_Extract to read:_

The intern didn’t know what the regulations were in Canada, my home. When I checked into it, it didn’t take me long to discover the situation is much the same. There are few regulations and laws vary by province. In 2015, CBC’s Doc Zone aired a documentary about the world of exotic pets.
Exotic pets cannot be returned to the wild for a variety of reasons. They may have been declawed or defanged. Declawing big cats leads to lameness and limping because of unnatural pressure placed on pads as cats shift their weight to the back portion of their feet to avoid the pain. The abnormal posture also leads to arthritis and back problems. They may be habituated to humans and have developed no hunting or other necessary survival skills.
What can we do about the situation? The most obvious answer is not to take these animals into our homes as pets. Beyond that, we can refuse to patronize the roadside zoos where animals suffer and the facilities offering petting and other interactions.
Be aware that just because a facility has the word sanctuary in its name doesn’t mean it is a true sanctuary. On their website, Turpentine Creek Wildlife Refuge provides guidance as to how you can recognize a true sanctuary. Sanctuaries are non-profit organizations. They are rescue facilities and do not breed animals. They will not allow public interaction with cubs. They do not sell animal parts and they don’t exhibit animals at shows. Animals have access to shade, water and a place to get out of public view. The Turpentine Creek Wildlife Refuge is accredited by the Global Federations of Animals Sanctuaries, an accreditation that means it upholds the highest standards of animal care and safety.

_Provided data:_
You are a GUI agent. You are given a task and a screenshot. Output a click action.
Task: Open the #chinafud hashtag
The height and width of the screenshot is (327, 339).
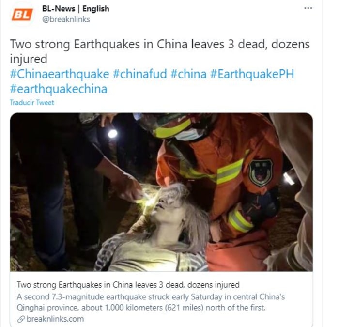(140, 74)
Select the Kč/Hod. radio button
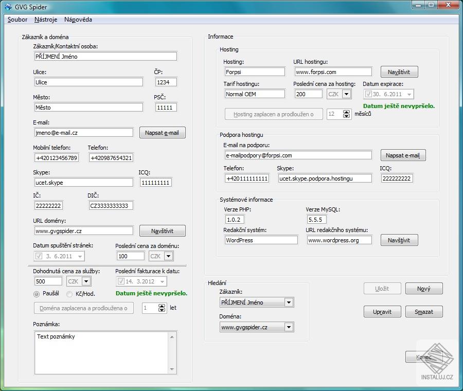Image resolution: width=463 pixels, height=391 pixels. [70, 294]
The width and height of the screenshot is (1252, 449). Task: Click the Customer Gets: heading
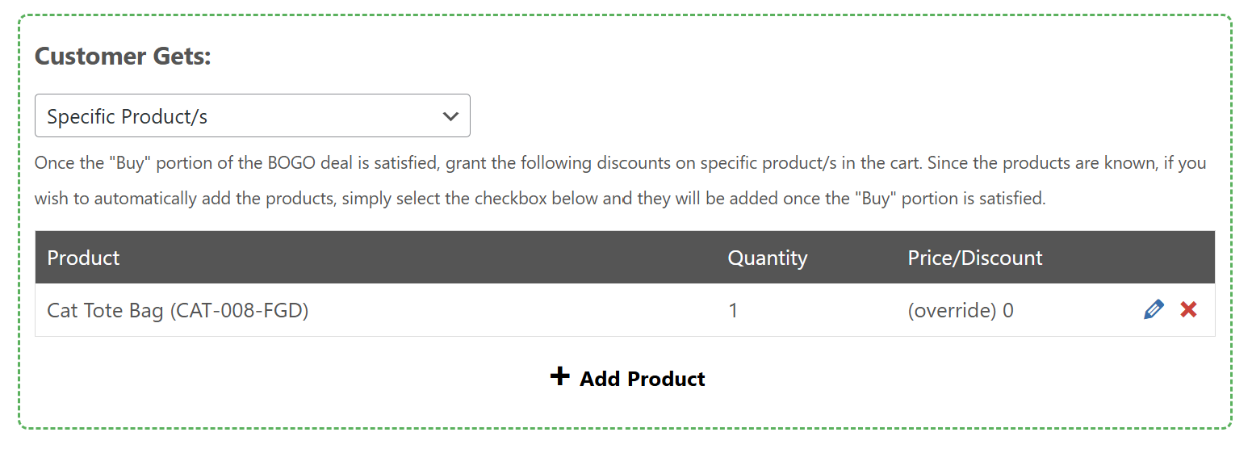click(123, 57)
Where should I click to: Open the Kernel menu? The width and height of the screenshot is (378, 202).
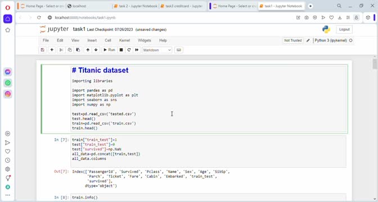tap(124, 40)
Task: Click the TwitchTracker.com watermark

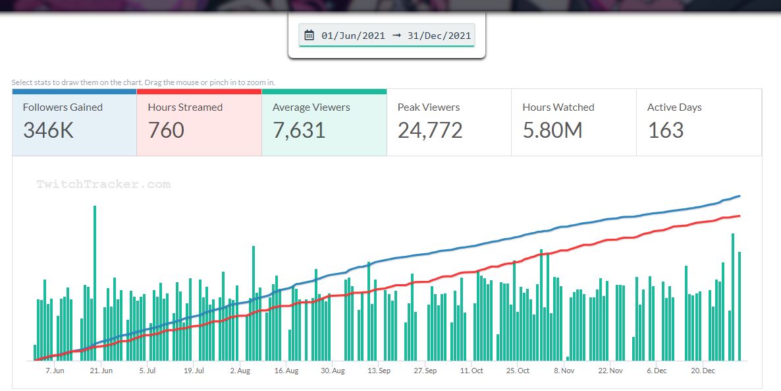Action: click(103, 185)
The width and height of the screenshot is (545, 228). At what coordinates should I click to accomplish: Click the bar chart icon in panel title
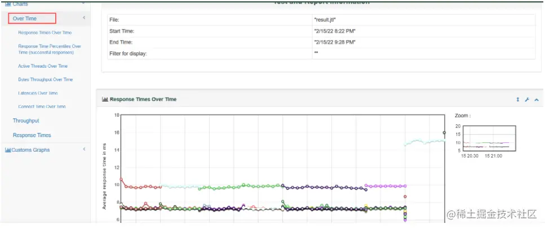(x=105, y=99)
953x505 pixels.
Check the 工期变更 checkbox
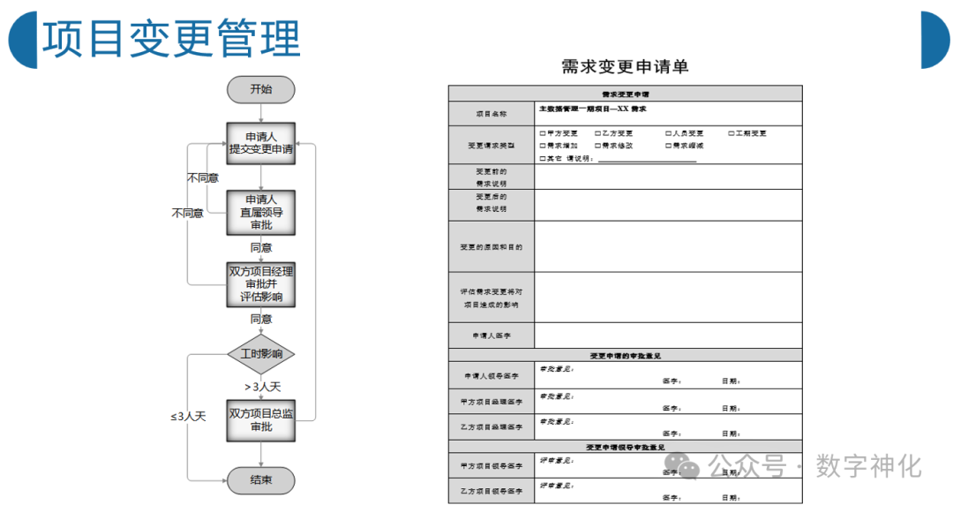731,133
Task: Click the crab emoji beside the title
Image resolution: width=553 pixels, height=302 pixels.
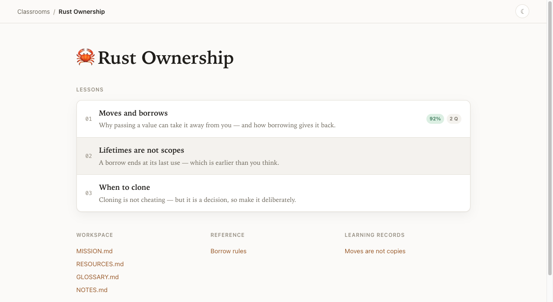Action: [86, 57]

...

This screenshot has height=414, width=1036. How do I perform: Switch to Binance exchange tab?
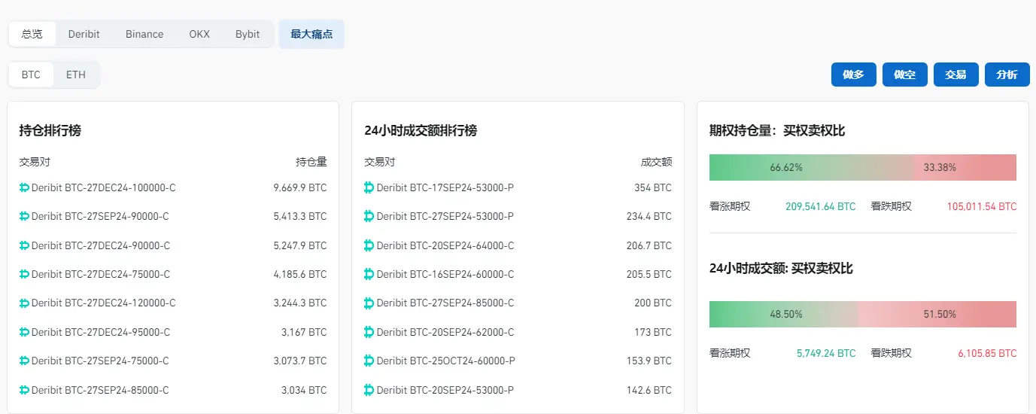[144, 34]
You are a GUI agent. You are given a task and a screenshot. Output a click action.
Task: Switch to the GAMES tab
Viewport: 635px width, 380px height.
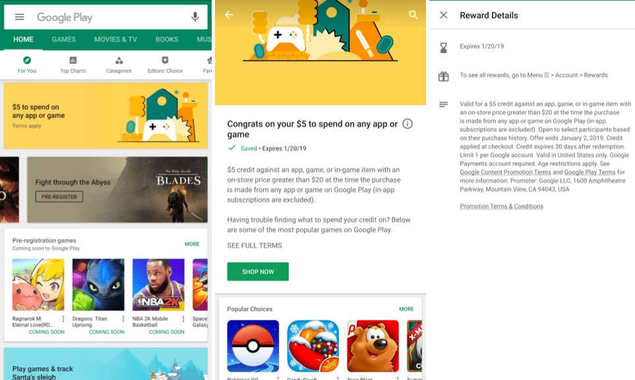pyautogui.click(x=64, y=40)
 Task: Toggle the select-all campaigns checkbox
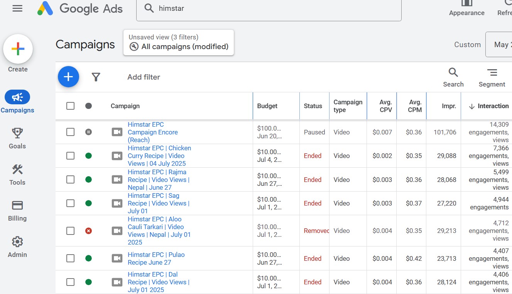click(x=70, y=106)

==

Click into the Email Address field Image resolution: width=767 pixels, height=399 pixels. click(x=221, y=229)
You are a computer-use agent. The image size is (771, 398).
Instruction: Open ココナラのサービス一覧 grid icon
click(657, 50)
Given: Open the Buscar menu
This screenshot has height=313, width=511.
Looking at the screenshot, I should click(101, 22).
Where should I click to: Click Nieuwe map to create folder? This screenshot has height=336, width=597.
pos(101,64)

_The task:_
Reproduce, word for word, the portion of the exotic-pets text above that runs from "The intern didn’t" up to and including "necessary survival skills.".

_Answer space:_
The intern didn’t know what the regulations were in Canada, my home. When I checked into it, it didn’t take me long to discover the situation is much the same. There are few regulations and laws vary by province. In 2015, CBC’s Doc Zone aired a documentary about the world of exotic pets.
Exotic pets cannot be returned to the wild for a variety of reasons. They may have been declawed or defanged. Declawing big cats leads to lameness and limping because of unnatural pressure placed on pads as cats shift their weight to the back portion of their feet to avoid the pain. The abnormal posture also leads to arthritis and back problems. They may be habituated to humans and have developed no hunting or other necessary survival skills.